Noch ein Hinweis: Auch wenn bei einem Broker der Handel einer bestimmten Wertpapierklasse grundsätzlich möglich ist, kann es Einschränkungen geben. Etwa bei aktiv gemanagten Fonds: Grundsätzlich offerieren alle 15 betrachteten Broker den Handel von Fondsanteilen via Fondsgesellschaft (KAG). Jedoch lassen sich bei Degiro gerade einmal rund 400 Fonds via KAG handeln. Mit immerhin 2589 handelbaren Fonds hat die Postbank nach Degiro das kleinste Angebot, die 1822direkt das größte: Laut eigenen Angaben sind über sie mehr als 40 000 Fonds via Fondsgesellschaft zu beziehen.
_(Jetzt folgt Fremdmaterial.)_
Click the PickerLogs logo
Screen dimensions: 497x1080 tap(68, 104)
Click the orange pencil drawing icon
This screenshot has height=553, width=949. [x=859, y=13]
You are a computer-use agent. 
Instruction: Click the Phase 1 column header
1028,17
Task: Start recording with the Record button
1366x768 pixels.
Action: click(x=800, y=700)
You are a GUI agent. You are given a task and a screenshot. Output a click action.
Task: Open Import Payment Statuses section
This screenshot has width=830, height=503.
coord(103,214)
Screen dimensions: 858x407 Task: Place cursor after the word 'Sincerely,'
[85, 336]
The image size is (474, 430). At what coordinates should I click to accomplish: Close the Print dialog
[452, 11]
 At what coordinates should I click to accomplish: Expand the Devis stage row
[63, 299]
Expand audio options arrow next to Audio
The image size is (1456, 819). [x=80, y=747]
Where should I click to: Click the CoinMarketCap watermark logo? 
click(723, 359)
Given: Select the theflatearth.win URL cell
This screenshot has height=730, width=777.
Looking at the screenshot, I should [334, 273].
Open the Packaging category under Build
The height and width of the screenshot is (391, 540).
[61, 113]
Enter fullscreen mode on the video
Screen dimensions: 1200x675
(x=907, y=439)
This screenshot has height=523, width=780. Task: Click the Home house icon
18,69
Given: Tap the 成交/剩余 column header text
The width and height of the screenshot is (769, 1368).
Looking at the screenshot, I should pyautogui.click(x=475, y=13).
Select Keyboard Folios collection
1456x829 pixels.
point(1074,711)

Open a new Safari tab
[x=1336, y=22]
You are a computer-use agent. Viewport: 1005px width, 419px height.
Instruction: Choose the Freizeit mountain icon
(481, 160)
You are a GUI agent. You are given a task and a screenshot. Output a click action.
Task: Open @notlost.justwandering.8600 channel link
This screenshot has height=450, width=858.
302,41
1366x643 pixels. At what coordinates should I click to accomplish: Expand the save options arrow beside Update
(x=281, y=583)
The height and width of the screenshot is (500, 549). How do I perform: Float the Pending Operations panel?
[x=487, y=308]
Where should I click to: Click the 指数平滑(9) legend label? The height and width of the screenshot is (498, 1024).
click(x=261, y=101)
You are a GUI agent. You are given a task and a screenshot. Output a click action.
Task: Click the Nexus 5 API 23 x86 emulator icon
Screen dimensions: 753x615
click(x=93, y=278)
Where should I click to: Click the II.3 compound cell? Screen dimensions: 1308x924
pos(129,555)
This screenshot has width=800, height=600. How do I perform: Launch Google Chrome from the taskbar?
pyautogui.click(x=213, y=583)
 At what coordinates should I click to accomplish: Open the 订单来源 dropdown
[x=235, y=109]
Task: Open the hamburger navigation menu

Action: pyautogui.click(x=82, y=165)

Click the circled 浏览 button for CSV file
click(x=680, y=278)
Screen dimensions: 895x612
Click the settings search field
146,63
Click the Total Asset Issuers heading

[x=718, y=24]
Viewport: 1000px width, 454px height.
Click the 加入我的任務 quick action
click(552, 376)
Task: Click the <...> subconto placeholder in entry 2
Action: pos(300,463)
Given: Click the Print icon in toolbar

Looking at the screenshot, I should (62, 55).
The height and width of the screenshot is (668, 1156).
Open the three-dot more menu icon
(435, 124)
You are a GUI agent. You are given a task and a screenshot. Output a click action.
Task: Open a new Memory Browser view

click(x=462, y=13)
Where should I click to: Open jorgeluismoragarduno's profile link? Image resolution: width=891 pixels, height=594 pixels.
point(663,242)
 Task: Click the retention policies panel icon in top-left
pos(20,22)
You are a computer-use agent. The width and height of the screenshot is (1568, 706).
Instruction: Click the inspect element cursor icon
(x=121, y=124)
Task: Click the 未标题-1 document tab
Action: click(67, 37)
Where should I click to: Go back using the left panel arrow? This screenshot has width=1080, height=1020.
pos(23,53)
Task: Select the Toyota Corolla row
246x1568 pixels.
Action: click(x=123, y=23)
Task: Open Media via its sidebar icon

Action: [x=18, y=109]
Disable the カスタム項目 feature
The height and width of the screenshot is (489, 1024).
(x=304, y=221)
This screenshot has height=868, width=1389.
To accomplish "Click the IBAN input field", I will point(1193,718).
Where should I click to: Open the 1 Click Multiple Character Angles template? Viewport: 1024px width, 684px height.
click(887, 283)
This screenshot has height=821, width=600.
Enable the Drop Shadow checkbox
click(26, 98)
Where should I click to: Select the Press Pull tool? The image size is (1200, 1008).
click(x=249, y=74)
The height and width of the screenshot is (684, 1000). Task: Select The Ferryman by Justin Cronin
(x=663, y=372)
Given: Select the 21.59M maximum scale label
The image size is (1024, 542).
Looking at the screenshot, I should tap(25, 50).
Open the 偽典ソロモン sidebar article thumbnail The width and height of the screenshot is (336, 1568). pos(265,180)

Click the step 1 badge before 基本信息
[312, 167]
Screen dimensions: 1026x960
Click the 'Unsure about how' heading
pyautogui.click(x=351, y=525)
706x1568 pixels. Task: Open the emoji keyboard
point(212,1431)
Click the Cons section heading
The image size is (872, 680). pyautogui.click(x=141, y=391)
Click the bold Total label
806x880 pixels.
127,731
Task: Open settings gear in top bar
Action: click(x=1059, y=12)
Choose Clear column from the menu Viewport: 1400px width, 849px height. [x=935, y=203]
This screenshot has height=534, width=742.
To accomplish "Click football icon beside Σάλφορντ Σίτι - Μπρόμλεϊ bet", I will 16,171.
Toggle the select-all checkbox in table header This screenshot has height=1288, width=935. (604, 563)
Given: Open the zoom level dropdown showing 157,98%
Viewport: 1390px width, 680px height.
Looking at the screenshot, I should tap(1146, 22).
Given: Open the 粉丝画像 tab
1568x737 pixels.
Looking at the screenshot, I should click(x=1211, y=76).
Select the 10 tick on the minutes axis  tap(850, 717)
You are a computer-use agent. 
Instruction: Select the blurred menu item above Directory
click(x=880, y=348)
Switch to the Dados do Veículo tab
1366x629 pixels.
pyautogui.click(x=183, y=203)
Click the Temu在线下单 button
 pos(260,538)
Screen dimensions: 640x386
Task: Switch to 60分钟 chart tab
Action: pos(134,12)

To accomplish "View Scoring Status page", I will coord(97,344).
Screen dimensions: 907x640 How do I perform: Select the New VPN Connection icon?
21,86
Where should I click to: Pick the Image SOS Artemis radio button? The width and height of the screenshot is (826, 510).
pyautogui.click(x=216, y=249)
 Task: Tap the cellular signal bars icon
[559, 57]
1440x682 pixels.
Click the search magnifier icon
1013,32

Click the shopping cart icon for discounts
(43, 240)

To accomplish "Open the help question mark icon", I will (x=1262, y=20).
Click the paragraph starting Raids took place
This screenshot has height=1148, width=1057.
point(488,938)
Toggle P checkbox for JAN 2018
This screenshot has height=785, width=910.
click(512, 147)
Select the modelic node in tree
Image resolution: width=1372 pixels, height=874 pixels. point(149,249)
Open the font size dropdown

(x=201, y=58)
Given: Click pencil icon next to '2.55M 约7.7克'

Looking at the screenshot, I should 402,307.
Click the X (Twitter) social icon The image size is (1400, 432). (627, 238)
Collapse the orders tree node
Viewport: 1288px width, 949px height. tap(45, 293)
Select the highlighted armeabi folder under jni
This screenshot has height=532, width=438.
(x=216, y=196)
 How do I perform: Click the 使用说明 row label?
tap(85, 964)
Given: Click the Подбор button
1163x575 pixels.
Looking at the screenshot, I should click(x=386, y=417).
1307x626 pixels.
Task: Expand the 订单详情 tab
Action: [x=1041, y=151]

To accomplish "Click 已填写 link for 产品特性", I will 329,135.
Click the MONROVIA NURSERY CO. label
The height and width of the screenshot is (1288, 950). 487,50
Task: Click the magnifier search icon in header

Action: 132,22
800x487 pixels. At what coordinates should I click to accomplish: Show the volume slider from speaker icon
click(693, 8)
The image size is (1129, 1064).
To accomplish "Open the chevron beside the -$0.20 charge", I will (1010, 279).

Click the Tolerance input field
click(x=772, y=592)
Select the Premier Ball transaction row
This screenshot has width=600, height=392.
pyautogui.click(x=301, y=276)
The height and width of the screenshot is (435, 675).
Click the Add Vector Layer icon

Doch auch Comdirect, DKB - Deutsche Kreditbank, NIBC Direct, Onvista Bank Smartbroker und S-Broker bieten für über 10 000 Fonds den Handel über KAG an.

Auch beim Angebot von Ordertypen gibt es deutliche Unterschiede. So bietet Degiro gerade mal Billigst-/Bestens-, Buy-Limit/Sell-Limit-, Stop-Loss/Stop-Buy-, Stop-Loss-Limit/Stop-Buy-Limit- und Trailing-Stop-Loss/Trailing-Stop-Buy an. Schon bei Kombinationsorders wie One-Cancels-Others-(OCO-) oder Next-Orders heißt es hier "Leider nicht verfügbar". Andere - wie etwa Comdirect, Consorsbank, Flatex, Merkur Privatbank, Sparkassen-Broker - bieten 15 und mehr verschiedene Orderfunktionalitäten an. Im Schnitt werden knapp zwölf (11,6) verschiedene Orderarten offeriert. Allerdings wird längst nicht jede Orderfunktionalität auch an jeder Börse angeboten.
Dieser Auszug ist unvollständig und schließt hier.